Enhanced adsorption removal of aflatoxin B1, zearalenone and deoxynivalenol from dairy cow rumen fluid by modified nano-montmorillonite and evaluation of its mechanism

Animal feed supplementation with non-nutritive mycotoxin adsorbents is by far the most practical and effective method for mitigating the adverse effects of mycotoxin contamination. In current research, the nano-montmorillonite (NMMT) was modified by cationic surfactant to improve the adsorption capacity for mycotoxins. The structure and surface properties of raw NMMT and modified nano-montmorillonite (NMMT-STAB) were characterized by scanning electron microscopy, N2 adsorption-desorption isotherms, X-ray diffraction, Fourier transform infrared, elemental content analysis and thermogravimetric analysis.
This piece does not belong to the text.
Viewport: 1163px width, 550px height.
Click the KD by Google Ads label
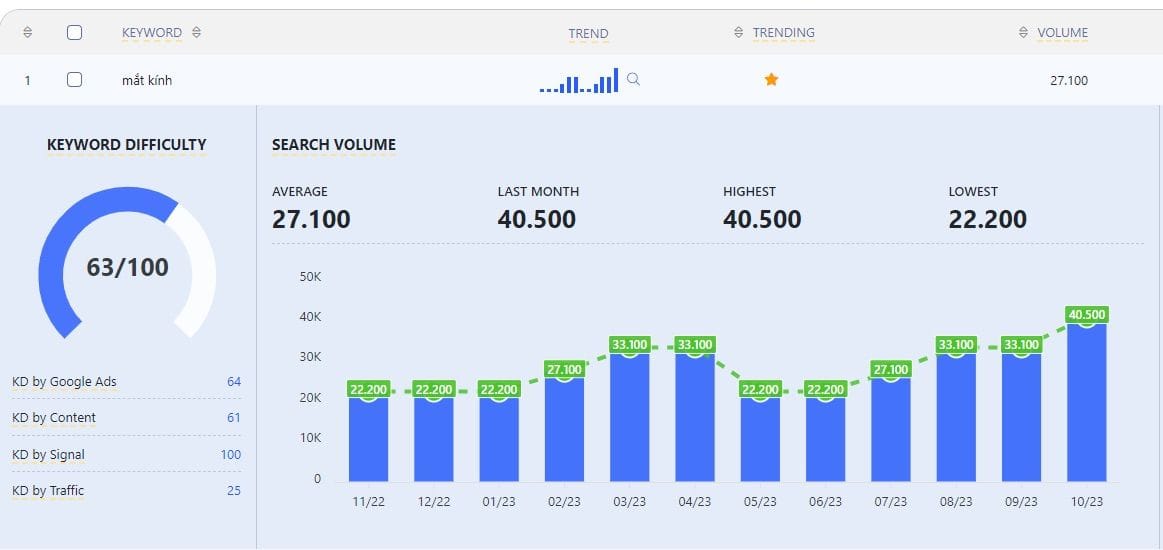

Adsorption properties and mechanism were studied among polar aflatoxin B1, weak polar zearalenone and nonpolar deoxynivalenol. And in vitro adsorption experiments were performed by a batch mode in dairy cow rumen fluid media. The adsorption kinetics and equilibrium isotherms were evaluated. The as-prepared NMMT-STAB exhibited irregular layered structure with abundant pores and excellent surface performance. The N2 adsorption-desorption curves could be classified as type IV and the hysteresis loop of type H3 was visible, which no limiting adsorption was observed at high P/P0. After modification, the change of diffraction angle 2 j could be observed obviously, layer spacing expanded to 21.9 Å, indicating that alkyl chains had been intercalated into the interlayer of NMMT-STAB, which was further confirmed by the results of Fourier transform infrared and elemental content analysis. The equilibrium adsorption capacity of NMMT-STAB to aflatoxin B1, zearalenone and deoxynivalenol reached to 9.23, 9.33 and 2.13 mg/g, which increased by 1.36, 4.81 and 1.92 times than raw NMMT, respectively. Compared to the recently reported mycotoxin adsorbents, the adsorption capacity of NMMT-STAB was also higher. The adsorption kinetic process of NMMT-STAB could be better fitted by pseudo-second-order model. The intra-particle diffusion model showed that the adsorption process could be partitioned to three phases, which appeared as contact time progresses. The Freundlich isotherm model was more appropriate for describing the adsorption behaviors to aflatoxin B1 and zearalenone, but the Langmuir isotherm model was more appropriate for deoxynivalenol. These results stated that the modified NMMT-STAB would be a promising material for decontamination of weak polar and nonpolar mycotoxins in animal feeds due to its features of fast adsorption and high capacity.